The Kutaisi Appeals Court has approved the release, on the basis of a plea bargain proposed by the prosecution, of Emzar Kvitsiani, the Svan military leader sentenced two months ago to 16 years' imprisonment for heading a mutiny in summer 2006 in Georgia's Kodori Gorge.
Under that agreement, Kvitsiani's jail term was reduced to 11 months, which is the time he has spent in custody since being arrested on his return to Georgia from Moscow in February 2014. The charges against him have not, however, been dropped.
Georgian human rights ombudsman Ucha Nanuashvili expressed approval of the deal that facilitated Kvitsiani's release, noting that there had been unspecified "violations" in the course of the trial.
(After sentence was pronounced in November, Kvitsiani's lawyer was quoted by Caucasus Knot as saying that the prosecutor had promised Kvitsiani he would be released if he pled guilty, and then pressured the judge to hand down the maximum sentence when Kvitsiani refused to do so. That prosecutor has since been dismissed.)
Kvitsiani, 53, is a controversial and larger-than-life figure whom then-Georgian President Eduard Shevardnadze named in the late 1990s as his representative in the Kodori Gorge, the lower reaches of which are in Georgia proper and the upper reaches in the breakaway Republic of Abkhazia. According to Caucasus Knot, Kvitsiani was involved in the abortive operation in the fall of 2001 in which the Georgian authorities co-opted Chechen field commander Ruslan Gelayev with the aim of bringing Abkhazia back under Georgian control.

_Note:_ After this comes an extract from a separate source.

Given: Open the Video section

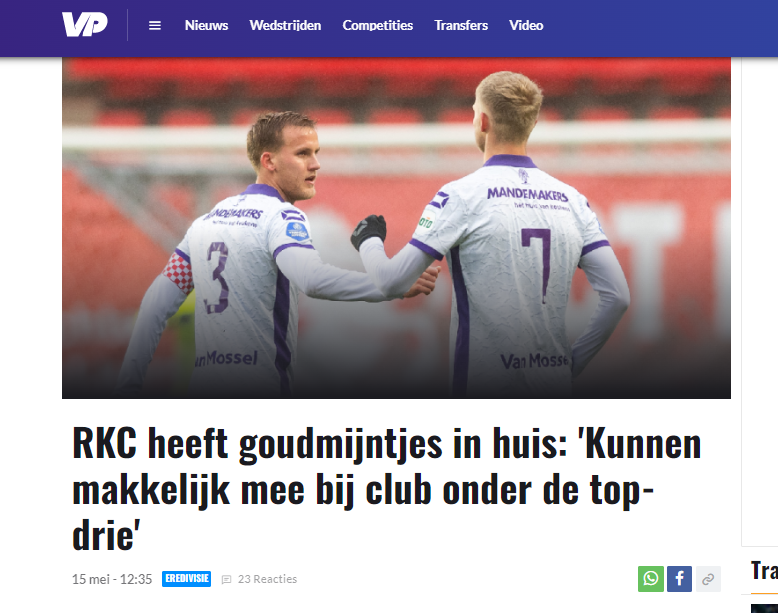Looking at the screenshot, I should click(526, 25).
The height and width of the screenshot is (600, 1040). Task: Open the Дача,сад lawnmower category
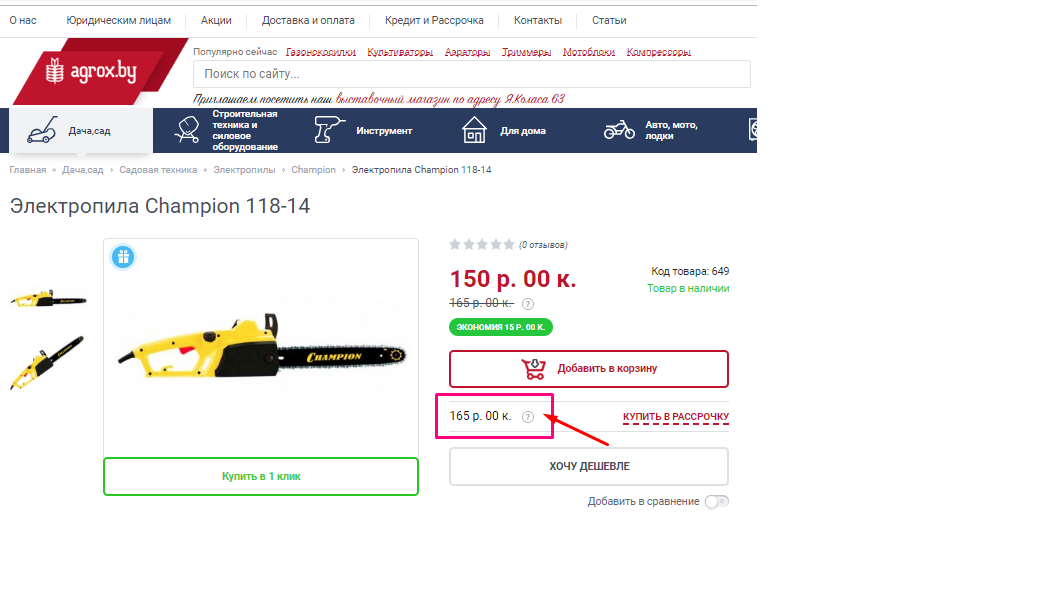point(81,131)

Kvitsiani pledged his support for Shevardnadze in the Rose Revolution of November 2003 that precipitated Shevardnadze's ouster. One year later, Shevardnadze's successor as president, Mikheil Saakashvili, dismissed Kvitsiani as Kodori governor. Georgian Defense Minister Irakli Okruashvili ordered the disbanding of Kvitsiani's Monadire armed force in April 2005, but its members refused to surrender their arms.
Things came to a head in July 2006, when Kvitsiani protested the reappointment to the new cabinet of Okruashvili and Interior Minister Vano Merabishvili, warning that he would "start a civil war" if Merabishvili retained his post.
Saakashvili sent the two ministers to quash the insurrection. But the operation was evaluated by U.S. military advisers to Georgia as less than stellar, and it apparently succeeded primarily because Kvitsiani offered no resistance, and fled, to either Abkhazia or Russia.
Several months later, Abkhaz television broadcast a statement in which Kvitsiani claimed responsibility for the artillery bombardment of Kodori on October 25 while Merabishvili was touring the region. Kvitsiani also sent a missive to the independent Georgian TV station Mze (Sun) branding the Saakashvili leadership "fascist" and vowing "revenge on the authorities for insulting the people of Georgia." But he failed to deliver on that threat.
At his first court appearance, in April 2014, Kvitsiani declared that his objective in returning to Georgia was "to clarify the truth." But following his release on January 28, he told journalists he agreed to the plea bargain "because I would not have proven my truth in today's court."
Reactions to Kvitsiani's release have been mixed. Parliamentarians from the majority Georgian Dream faction, 35 of whom signed a petition last year calling for Kvitsiani's release on bail, have reportedly expressed approval. Faction leader Davit Saghanelidze was quoted as commenting on January 26, when the news of Kvitsiani's imminent release first became public, that the guilty verdict handed down to him was "biased." "He may have committed some mistakes, excesses, but I have no doubt that he loves his country," Saghanelidze said.
Lawmakers from Saakashvili's former ruling United National Movement (EEM), by contrast, construed Kvitsiani's release as having been condoned by Prime Minister Irakli Gharibashvili and Georgian Dream founder Bidzina Ivanishvili with the explicit objective of "using [Kvitsiani] to pressure [their] political opponents," in the words of faction head Mikheil Machavariani.
Machavariani did not explain why, if the current leadership considered Kvitsiani a useful weapon against the EEM, it should have put him on trial and sentenced him in the first place.
Kvitsiani is reported to have formally requested a pardon from Georgian President Giorgi Margvelashvili. He has also demanded the return of property his lawyer says was "illegally" expropriated in 2006-07.